We see the recursive version is slower by more than 2 seconds! I'm planning to investigate more about this behaviour of Benchmark.pm (a quick googling didn't turn up much), but for now suffice to know the old algorithm is much slower.

There's another entry in the code there that I haven't talked about: Arcane6nusingCount. [By the way, the 'arcane' naming convention is a tongue-in-cheek reference to this comment where the commenter said "I get the feeling that [the programmer who wrote this post] would consider that working with 6n +/- 1 as too arcane a method..." :) I couldn't start the function name with the digit 6, so I added 'Arcane' before each one. ;)]
Anyway, that Arcane6nusingCount was a version where I tried to implement the 6n +/- 1 algorithm by keeping a counter of the iterations, and incrementing by 2 or 4 based on whether count%2 was 0 or 1. Turns out this extra mod operation kills performance, as you can see in the benchmark results below.

Benchmark Results:
Legend:
Due to Blogger's @&%*&%# formatting, I had to change the names to shorter versions as follows:
Naive_Iteration     : Iter
Arcane6nplusminus1 : 6n+/-1
Arcane6nadding2and4 : Add2,4
Arcane6nusingCount : Count
The percentages are the amounts by which the algorithm in the horizontal (the row) is better than the one in the vertical (the column). The /s amounts are the number of times this subroutine could have been run in one second, averaged over the given inputs. For this test, the inputs were random numbers from 0 to 1000,000, as seen in the code above.


Trial 1








Rate Count Iter 6n+/-1 Add2,4
Count 45.9/s -- -24% -35% -39%
Iter 60.1/s 31% -- -15% -20%
6n+/-1 70.5/s 54% 17% -- -6%
Add2,4 75.2/s 64% 25% 7% --

Trial 2






Rate Count Iter 6n+/-1 Add2,4
Count 43.1/s -- -25% -41% -42%
Iter 57.4/s 33% -- -22% -23%
6n+/-1 73.6/s 71% 28% -- -2%
Add2,4 74.9/s 74% 30% 2% --

We see that the method of adding 2 and 4 directly (Arcane6nadding2and4) works best, but the one using multiples of 6 and dividing by $i-1 and $i+1 (Arcane6nplusminus1) is only slightly worse. And, in my opinion, it is clearer and more elegant. They're both much better than the naive iterative method, and the original recursive solution is not even comparable to these!

So, I guess the moral of the story is, look at ways you can optimize your code even if an 'authoritative source' seems to tell you've reached the optimum. Also, where performance is critical, profile and benchmark your code - they are much more reliable practically than theoretical algorithmic analyses (of course, this is true only when they are done right).

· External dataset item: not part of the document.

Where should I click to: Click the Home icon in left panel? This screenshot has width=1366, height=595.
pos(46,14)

The program along with benchmarking code is available at: http://sundaryourfriend.googlepages.com/largestprimefactorBenchmark.pl
To run it, you need to have the Benchmark.pm Perl module installed (which would probably be available by default).

Have a nice day...

7 comments:

Xoanan said...

Great information and analysis! I have incorporated some of your ideas in my own Project Euler blog for problem 3. Thanks for the effort.
Check it out here.

Anonymous said...

Hi Sundara,

I'm afraid you are misusing "efficient" in your analysis... An algorithm that runs twice as fast as another one, and does so for any input is, I'm afraid, as efficient as the other one. The usual meaning of efficiency in Computer Science is related to computational complexity, and in the end boils down to how the time to a solution scales with the input data.

In your problem, in the worst case situation, i.e. when the number to test is prime, or the square of a prime, you re having to do about sqrt(N) trial divisions, where N is the given number.

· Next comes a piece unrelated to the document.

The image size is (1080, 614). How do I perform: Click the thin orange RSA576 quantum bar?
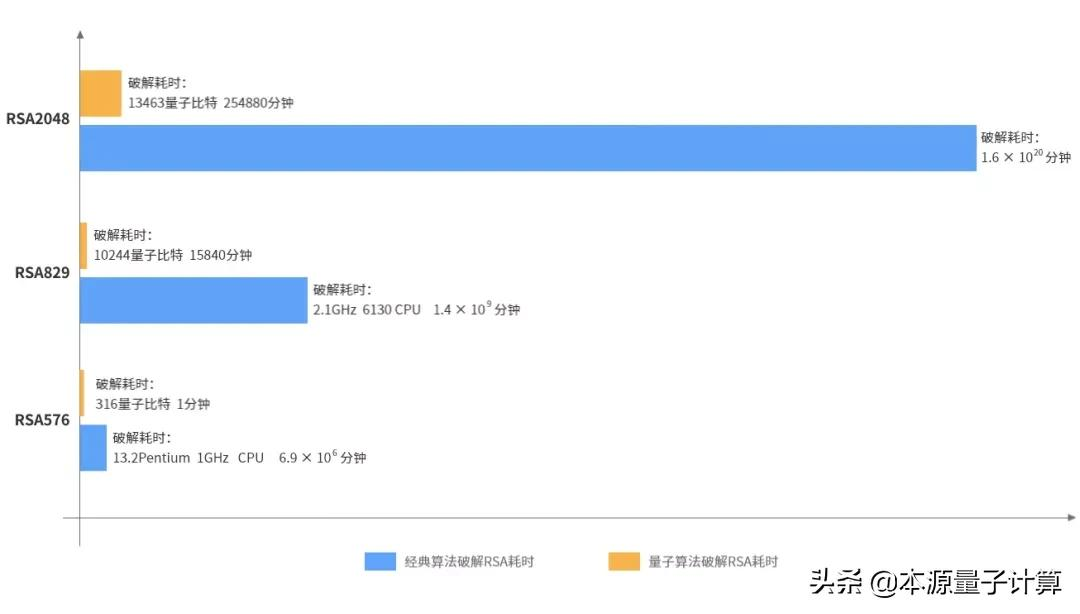click(x=82, y=393)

Your optimizations can cut that down to sqrt(N)/3, and much further if you are not in the wrost case situation. But in the end, your solution still scales as sqrt(N): if the input is multiplied by 4, the run time is multiplied by 2.

I recently wrote a post on factorization, which presents a way of doing what you are after in a truly more efficient way, i.e. with lower computational complexity. I still consider it a very naive approach, but it may help you gain some insight into the fascinating world of efficient algorithms. And, by the way, neither yours nor mine really are (efficient)...

daksh said...

I think the reason why the recursive one is slower is because of the overhead that the repeated function calls put on the processor.

Praveen said...

The number 2639 = 440*6-1.
But this is not a prime. 377*7 = 2639
So the premise that all numbers which are 6*n-1 or 6*n+1 is not correct.

Praveen said...

All numbers which are 6*n-1 or 6*n+1 are not prime numbers. Example 2639 = 440*6-1. But is has a factor 377.

Sundar said...

@Praveen: The premise is not that all numbers of those forms are prime, instead that any prime after 2, 3 will be in one of those forms.

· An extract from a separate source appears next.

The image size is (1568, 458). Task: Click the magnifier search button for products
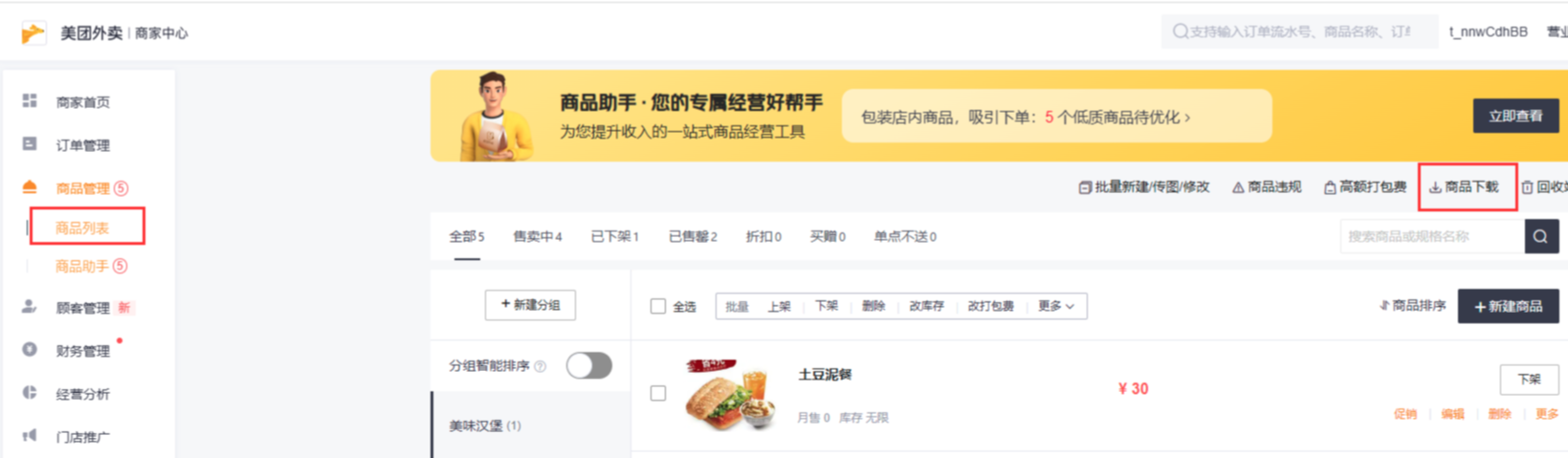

That is, let's say the set of numbers of the form 6n-1 and 6n+1 is X. And let the set of prime numbers be P. You're saying that some members of X (such as 2639) are not in P, and that's indeed correct. But what we're using in the article is the fact that all members of P are in X. X contains all prime numbers after 2,3, and in addition contains many non-prime numbers also.

giannis said...

Dude, nice work, appreciate it. I have one small thing I want to comment on, it really minor though. In the first code snippet you share, the iterative approach, inside the "for loop", the check should be <= rather than just < , because this way the "max_factor" variable keeps the second maximum factor, you exit the for loop before entering the while loop. Anywayz, nice work, thank you :)